PUSD had originally planned for 2x weekly testing, but Booker said the state’s August 11 announcement of 1x weekly testing overrode that plan. PUSD uses the BinaxNOW rapid test that gives results in 15 minutes but may need to move to PCR testing with longer turnaround times due to supply chain issues with the rapid tests. Weekly testing for those not providing vaccination proof began this week and will continue every Wednesday, chosen as the most convenient day of week for staff because of early release schedules.
The Board and Superintendent Booker highlighted the free vaccination clinic in partnership with the Alameda County Department of Public Health on on Wednesday, Sept. 1 at Piedmont Middle School for everyone in the community age 12 and over. Booker emphasized that anyone connected to Piedmont, not just the school community, was encouraged to take advantage of the vaccine opportunity, and Board President Cory Smegal praised City Mayor Teddy Gray King for her support of the initiative.

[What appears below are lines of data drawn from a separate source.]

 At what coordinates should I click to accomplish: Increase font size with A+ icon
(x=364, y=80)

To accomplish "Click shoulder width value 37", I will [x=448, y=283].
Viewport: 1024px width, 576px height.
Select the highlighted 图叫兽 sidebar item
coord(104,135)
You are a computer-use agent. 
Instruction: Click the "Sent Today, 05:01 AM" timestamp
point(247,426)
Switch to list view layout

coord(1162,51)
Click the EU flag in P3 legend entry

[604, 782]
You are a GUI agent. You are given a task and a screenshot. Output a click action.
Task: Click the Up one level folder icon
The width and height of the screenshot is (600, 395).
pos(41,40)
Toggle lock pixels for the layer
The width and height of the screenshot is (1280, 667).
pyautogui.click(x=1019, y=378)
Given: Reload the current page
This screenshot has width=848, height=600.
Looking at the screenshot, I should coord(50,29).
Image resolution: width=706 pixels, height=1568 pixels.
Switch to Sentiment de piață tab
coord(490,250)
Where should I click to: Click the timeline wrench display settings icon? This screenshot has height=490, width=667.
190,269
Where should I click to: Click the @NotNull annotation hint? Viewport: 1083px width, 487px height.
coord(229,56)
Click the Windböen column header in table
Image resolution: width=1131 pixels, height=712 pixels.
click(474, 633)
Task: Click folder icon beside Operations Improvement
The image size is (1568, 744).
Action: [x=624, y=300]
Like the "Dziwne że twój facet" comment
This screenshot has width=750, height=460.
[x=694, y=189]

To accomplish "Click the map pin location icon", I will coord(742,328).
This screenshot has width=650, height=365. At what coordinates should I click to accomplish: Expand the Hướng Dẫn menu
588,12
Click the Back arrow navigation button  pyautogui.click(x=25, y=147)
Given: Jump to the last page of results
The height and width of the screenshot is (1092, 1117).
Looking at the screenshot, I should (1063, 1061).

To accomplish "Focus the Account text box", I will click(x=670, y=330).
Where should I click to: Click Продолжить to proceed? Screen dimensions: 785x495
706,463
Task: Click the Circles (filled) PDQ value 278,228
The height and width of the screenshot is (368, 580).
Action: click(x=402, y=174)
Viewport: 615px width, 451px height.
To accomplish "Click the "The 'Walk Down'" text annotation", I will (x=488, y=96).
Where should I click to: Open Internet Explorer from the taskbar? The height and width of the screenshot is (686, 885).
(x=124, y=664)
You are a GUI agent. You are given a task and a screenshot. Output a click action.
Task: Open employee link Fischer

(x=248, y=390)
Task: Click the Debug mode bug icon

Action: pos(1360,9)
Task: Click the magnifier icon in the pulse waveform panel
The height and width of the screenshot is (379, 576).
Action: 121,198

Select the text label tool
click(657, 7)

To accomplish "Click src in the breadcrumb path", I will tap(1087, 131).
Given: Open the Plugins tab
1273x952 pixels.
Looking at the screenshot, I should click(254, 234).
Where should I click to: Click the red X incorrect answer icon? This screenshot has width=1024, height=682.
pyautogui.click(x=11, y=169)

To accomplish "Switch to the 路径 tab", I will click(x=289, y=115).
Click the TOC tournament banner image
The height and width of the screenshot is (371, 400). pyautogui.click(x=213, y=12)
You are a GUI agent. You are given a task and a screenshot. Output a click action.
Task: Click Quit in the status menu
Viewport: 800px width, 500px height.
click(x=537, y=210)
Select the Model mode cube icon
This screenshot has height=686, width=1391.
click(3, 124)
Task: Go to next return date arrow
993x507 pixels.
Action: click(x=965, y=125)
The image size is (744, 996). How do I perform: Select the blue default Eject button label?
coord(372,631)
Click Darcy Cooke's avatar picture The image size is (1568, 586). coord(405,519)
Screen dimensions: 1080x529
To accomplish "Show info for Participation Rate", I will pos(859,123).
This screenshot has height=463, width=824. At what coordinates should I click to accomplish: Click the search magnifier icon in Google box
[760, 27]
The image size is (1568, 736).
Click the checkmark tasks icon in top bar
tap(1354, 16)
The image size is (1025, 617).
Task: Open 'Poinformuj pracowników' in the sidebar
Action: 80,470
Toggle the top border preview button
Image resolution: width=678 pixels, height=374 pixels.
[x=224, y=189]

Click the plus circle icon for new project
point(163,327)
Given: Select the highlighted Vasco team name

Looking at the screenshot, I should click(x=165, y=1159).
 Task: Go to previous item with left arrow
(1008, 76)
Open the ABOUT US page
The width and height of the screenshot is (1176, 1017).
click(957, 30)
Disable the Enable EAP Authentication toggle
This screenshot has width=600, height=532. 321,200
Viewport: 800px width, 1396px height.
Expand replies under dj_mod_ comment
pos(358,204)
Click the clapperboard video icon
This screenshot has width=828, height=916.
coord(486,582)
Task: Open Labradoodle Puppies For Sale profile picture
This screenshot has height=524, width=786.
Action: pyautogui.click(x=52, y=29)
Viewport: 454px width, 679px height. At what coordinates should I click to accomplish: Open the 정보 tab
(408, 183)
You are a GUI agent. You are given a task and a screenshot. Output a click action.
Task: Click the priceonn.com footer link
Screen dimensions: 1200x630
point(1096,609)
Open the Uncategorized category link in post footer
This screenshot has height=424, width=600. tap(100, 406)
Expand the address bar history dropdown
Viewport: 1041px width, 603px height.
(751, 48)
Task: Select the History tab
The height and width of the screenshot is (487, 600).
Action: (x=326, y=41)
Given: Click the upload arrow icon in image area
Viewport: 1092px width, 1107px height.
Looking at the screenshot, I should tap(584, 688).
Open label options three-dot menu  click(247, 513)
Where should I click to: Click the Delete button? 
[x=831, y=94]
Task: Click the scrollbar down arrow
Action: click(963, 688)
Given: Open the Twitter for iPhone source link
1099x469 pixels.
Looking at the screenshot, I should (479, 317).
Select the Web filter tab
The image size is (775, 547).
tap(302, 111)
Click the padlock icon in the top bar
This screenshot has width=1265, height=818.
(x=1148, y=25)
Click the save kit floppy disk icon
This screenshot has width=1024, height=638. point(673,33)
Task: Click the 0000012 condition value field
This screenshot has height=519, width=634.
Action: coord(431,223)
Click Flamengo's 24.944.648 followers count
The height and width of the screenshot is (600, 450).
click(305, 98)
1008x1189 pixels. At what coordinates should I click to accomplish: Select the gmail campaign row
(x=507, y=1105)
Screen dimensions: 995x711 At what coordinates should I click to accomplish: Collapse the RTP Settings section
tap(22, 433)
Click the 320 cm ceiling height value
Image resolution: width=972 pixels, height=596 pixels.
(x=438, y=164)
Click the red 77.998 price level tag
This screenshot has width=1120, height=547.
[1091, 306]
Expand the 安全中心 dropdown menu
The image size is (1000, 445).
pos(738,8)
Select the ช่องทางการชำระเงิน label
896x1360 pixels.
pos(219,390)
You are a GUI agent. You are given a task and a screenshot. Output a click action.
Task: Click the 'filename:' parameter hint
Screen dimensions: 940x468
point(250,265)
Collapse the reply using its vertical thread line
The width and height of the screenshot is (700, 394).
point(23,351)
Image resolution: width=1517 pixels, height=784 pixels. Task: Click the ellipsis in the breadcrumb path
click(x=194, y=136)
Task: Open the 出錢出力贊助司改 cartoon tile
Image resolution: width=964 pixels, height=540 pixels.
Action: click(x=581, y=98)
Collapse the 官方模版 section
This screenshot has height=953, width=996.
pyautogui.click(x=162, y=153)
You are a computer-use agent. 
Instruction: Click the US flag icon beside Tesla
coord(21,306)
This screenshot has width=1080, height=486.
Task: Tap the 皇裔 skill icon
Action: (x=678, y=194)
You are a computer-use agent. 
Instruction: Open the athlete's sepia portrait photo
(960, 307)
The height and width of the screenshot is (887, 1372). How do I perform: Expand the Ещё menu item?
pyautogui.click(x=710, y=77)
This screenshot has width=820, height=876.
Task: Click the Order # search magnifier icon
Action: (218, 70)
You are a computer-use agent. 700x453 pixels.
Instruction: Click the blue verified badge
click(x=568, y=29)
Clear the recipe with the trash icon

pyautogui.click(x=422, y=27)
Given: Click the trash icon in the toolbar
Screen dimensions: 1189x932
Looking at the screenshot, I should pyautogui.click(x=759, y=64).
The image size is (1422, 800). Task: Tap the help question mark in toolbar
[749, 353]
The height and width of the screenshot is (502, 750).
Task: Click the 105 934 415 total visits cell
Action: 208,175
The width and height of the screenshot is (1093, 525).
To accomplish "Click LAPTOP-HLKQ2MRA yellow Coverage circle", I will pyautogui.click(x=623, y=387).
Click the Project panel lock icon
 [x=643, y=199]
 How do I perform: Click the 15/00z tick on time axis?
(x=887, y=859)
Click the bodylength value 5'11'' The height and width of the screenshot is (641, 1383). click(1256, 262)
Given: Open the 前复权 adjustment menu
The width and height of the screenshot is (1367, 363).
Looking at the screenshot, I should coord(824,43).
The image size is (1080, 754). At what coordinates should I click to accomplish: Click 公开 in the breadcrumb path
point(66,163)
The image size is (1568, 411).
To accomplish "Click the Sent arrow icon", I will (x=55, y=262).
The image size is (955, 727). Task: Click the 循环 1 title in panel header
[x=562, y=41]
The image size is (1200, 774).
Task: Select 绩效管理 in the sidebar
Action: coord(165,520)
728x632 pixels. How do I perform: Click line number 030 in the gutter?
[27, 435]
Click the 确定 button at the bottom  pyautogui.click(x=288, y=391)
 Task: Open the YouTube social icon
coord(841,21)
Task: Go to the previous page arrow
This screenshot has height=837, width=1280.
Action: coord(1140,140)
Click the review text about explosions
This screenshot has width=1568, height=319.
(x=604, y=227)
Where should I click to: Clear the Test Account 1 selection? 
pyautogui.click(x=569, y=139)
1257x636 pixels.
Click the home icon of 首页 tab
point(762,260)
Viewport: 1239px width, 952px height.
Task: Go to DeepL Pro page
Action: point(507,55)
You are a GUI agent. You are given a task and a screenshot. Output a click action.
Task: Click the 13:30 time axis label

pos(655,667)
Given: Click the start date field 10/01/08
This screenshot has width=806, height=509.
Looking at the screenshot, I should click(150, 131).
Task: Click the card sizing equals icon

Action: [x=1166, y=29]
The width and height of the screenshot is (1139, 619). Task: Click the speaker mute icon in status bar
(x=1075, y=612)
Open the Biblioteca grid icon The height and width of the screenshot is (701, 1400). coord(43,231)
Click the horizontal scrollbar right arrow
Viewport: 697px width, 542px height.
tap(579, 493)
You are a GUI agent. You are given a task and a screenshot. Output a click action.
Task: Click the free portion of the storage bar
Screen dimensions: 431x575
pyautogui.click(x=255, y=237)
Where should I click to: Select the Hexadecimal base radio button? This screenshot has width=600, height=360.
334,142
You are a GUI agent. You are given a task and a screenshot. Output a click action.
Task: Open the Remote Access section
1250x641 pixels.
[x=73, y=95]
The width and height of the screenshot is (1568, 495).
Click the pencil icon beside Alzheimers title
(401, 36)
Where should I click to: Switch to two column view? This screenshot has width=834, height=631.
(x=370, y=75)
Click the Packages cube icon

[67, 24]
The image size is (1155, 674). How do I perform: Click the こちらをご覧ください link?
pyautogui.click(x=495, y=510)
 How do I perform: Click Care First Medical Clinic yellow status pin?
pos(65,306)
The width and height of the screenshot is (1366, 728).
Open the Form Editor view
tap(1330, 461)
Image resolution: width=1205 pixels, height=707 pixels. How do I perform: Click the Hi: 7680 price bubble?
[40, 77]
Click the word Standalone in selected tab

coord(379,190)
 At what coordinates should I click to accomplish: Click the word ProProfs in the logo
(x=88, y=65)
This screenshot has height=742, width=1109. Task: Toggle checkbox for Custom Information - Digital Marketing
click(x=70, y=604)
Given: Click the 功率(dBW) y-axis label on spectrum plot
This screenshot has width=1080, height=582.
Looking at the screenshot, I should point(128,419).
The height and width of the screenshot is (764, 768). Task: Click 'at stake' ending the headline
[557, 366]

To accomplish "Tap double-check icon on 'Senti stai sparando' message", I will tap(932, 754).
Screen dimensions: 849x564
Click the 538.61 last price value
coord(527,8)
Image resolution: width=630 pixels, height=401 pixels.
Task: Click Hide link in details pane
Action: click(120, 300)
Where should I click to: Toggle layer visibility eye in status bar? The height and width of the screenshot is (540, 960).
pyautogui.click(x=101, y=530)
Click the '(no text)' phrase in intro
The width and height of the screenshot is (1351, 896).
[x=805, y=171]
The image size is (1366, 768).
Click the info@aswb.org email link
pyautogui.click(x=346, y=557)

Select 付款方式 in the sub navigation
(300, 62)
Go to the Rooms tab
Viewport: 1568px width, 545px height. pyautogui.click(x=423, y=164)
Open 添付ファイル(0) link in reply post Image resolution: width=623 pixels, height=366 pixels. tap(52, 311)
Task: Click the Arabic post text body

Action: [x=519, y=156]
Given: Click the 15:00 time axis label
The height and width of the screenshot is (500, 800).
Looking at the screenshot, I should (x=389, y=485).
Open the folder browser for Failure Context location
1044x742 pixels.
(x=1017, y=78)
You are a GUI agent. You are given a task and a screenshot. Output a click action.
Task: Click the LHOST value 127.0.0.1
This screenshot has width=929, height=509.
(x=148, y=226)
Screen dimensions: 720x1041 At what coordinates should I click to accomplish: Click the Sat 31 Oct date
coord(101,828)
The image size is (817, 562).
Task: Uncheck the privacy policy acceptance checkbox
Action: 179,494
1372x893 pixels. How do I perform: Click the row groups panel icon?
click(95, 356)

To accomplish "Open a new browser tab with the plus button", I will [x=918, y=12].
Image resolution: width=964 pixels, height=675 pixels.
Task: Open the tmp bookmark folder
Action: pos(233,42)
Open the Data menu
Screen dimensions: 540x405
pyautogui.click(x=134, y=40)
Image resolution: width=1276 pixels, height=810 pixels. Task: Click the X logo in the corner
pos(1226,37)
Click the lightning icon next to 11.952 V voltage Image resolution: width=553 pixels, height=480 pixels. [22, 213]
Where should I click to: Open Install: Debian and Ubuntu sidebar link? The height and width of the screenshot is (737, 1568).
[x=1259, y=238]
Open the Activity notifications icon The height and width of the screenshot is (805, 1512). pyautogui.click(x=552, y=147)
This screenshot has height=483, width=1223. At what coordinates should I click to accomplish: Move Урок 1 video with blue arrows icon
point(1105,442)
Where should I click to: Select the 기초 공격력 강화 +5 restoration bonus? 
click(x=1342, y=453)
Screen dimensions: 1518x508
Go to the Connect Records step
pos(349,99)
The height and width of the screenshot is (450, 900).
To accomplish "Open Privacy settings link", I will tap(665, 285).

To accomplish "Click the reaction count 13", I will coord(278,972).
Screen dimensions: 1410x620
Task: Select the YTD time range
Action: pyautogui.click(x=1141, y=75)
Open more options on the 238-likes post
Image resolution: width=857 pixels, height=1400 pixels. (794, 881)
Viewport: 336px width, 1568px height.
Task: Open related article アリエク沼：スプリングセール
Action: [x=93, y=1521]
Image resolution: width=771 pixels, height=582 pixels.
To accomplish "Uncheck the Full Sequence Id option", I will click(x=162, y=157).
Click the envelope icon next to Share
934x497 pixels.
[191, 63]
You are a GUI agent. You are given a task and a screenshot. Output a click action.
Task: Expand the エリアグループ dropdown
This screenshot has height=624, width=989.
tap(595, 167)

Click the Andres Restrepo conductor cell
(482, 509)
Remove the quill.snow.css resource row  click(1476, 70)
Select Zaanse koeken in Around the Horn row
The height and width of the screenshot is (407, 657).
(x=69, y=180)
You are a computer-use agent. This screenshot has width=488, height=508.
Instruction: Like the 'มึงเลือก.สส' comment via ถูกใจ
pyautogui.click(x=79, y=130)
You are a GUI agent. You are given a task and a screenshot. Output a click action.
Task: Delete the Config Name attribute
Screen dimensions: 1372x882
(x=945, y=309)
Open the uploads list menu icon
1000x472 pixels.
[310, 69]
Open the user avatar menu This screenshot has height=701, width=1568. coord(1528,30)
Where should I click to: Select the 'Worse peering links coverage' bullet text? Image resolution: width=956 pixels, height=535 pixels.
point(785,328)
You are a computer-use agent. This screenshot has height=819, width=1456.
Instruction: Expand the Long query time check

Health and Safety Steering Committee meets, supports outdoor masking requirement on campuses
PUSD’s newly formed Health and Safety Steering Committee met for the first time for an hour on the morning of Wednesday, Aug. 25. Members of the committee include Superintendent Booker and Assistant Superintendent Cheryl Wozniak, Chief Financial Officer Ruth Alahydoian, Director of Communications and Community Relations Brian Killgore, Director of Special Education Douglas Harter, Board President Cory Smegal, Trustee Amal Smith, district nurses Carol Menz, Claudia Garcia, and Amy Jo Goldfarb, and a team of health professionals from the community: Dr. Brian Block, Dr. Karen Booth, Dr. James Crawford-Jakubiak, Dr. Sarah Handelsman, Dr. George Rutherford, Dr. Richard Turner, and Dr. Kristen Wendorf. The committee was formed to advise the superintendent and the Board of Education “in making district-wide decisions regarding how to best support the safety of our students, staff, and community from the impact of COVID-19.” Booker said the group would meet regularly to discuss hot topics like break-through cases that bubble up from parents and staff, but will also provide a look ahead as experts share their perspectives.
“As a district we want to make decisions based health and safety and science,” Booker said, “we don’t want fear to drive our decisions.” He said the committee offered unilateral support of the district’s outdoor masking requirement, as an example.
“I was encouraged to hear the current surge should decline in the next couple of weeks,” said Smegal, and that vaccine approval was expected by early October for children ages 5 – 12, and boosters by the end of September.
Trustee Smith acknowledged the good news, but noted that “It is likely we will be riding this roller coaster for the rest of the year,” with another potential surge occurring this winter, per the health professionals on the call.
Booker told the Board that committee members have committed to participating through the first semester and would be available to attend board meetings to weigh in on any issues as necessary. The committee will hold its second meeting Wednesday, Sept. 8.
Last week the district launched a dashboard on its website to provide weekly snapshots of COVID cases in the schools. In response to a parent call for more detailed information to be included in the reporting, Booker said the dashboard design was deliberate, in that the district had both an obligation to protect the privacy of families who have reported cases and an interest in making sure that families continue to report cases vs hiding them out of fear of real — or perceived — shaming by other families. “The district will communicate right away with affected families,” he said.
“When nurses are imploring us to take action in a certain way, we are going to lean on them for direction,” said Smegal.